Nobel Prize for economics awarded to US pair Paul Milgrom and Robert Wilson
- The Nobel economics prize completes the 2020 awards
- Award ceremonies scaled down due to the pandemic
US economists Paul Milgrom and Robert Wilson won the Nobel Prize for economics on Monday for work on commercial auctions, including for goods and services difficult to sell in traditional ways such as radio frequencies, the Nobel Committee said.
The duo was honoured “for improvements to auction theory and inventions of new auction formats,” the jury said.
The Royal Swedish Academy of Sciences noted that the discoveries by Milgrom, 72, and Wilson, 83, “have benefitted sellers, buyers and taxpayers around the world,” it said in a statement.
The committee said Wilson’s work showed “why rational bidders tend to place bids below their own best estimate of the common value”, that is, “the value which is uncertain beforehand but, in the end, is the same for everyone”.
“[Bidders] are worried about the winner’s curse – that is, about paying too much and losing out,” the committee said.
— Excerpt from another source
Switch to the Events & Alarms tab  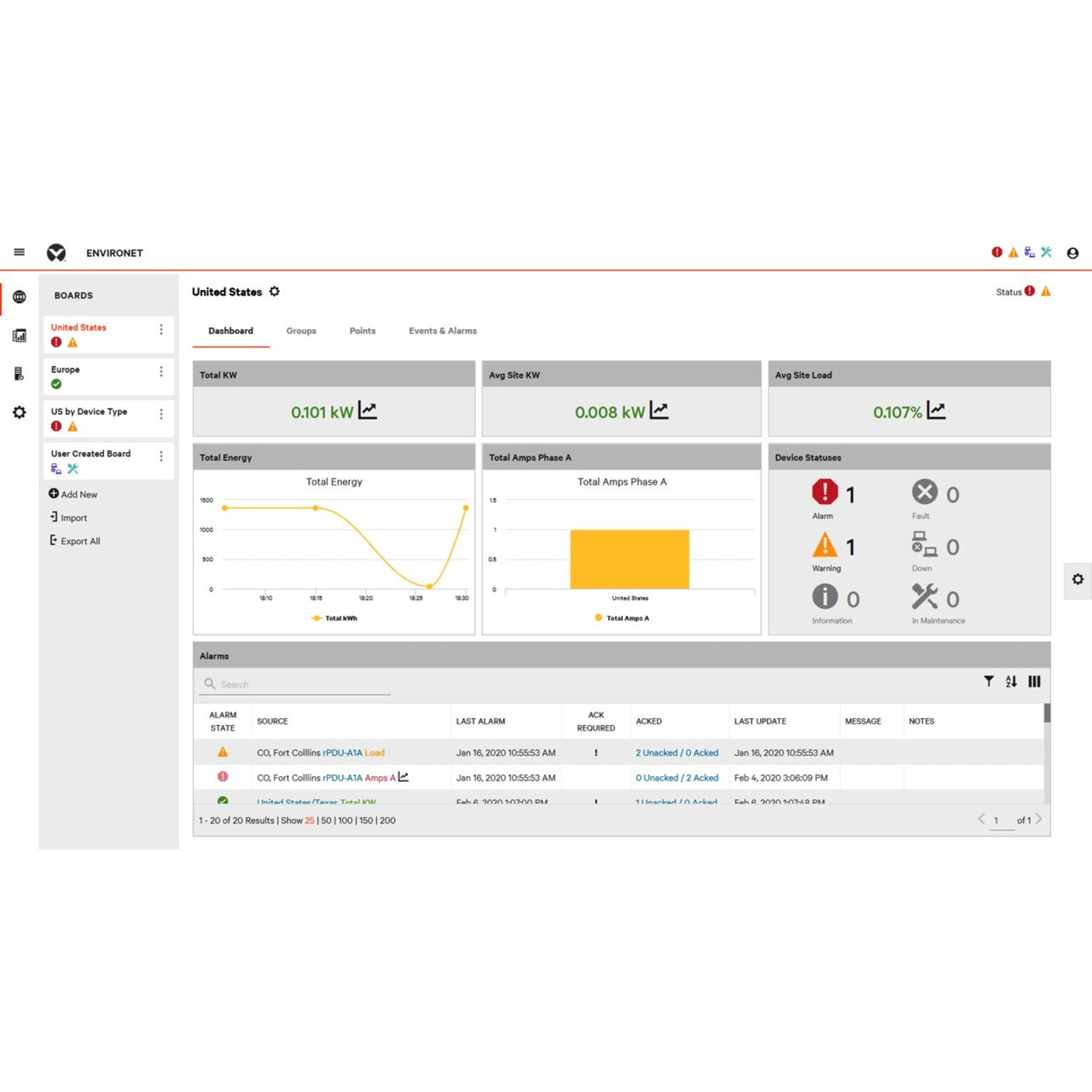(x=442, y=330)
Milgrom developed a more general theory of auctions that takes into account what is known as the “private value” of what’s being sold that can vary greatly from bidder to bidder.
Speaking to reporters in Stockholm by phone after learning of his win, Wilson struggled to think of an auction he himself had participated in. But then added: “My wife points out to me that we bought ski boots on eBay. I guess that was an auction.”
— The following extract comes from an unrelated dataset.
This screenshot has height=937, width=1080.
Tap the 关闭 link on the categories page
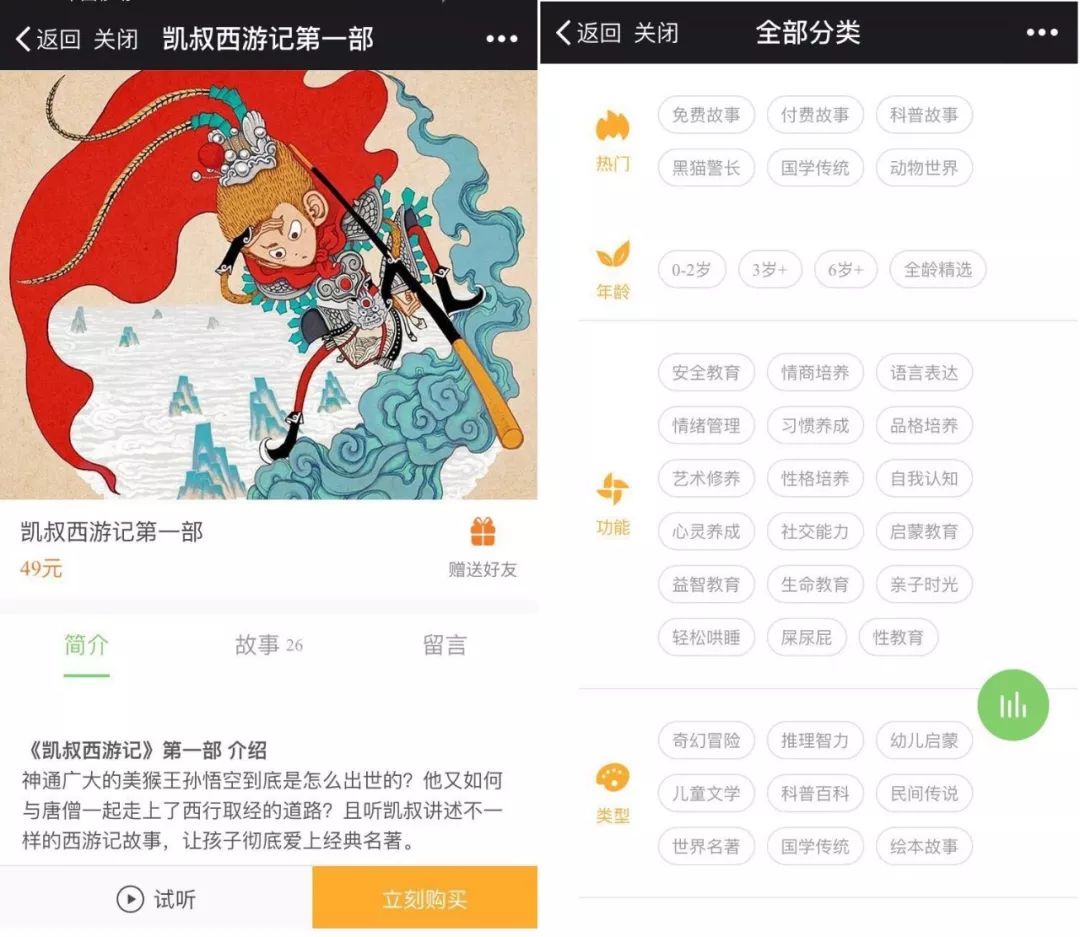pos(656,32)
The award caps a week of Nobel Prizes and is technically known as the Sveriges Riksbank Prize in Economic Sciences in Memory of Alfred Nobel. Since its establishment in 1969, it has been awarded 51 times and is now widely considered one of the Nobel Prizes.
Last year’s award went to two researchers from the Massachusetts Institute of Technology and a third from Harvard University, for their groundbreaking research into efforts to reduce global poverty.
Few economists could have predicted last year that the globe would come to a virtual standstill within months, as governments closed their borders, imposed lockdowns and ordered other measures to stop the spread of Covid-19, triggering a sharp dip in business activity worldwide.
The prestigious award comes with a 10 million krona (US$1.1 million) cash prize and a gold medal.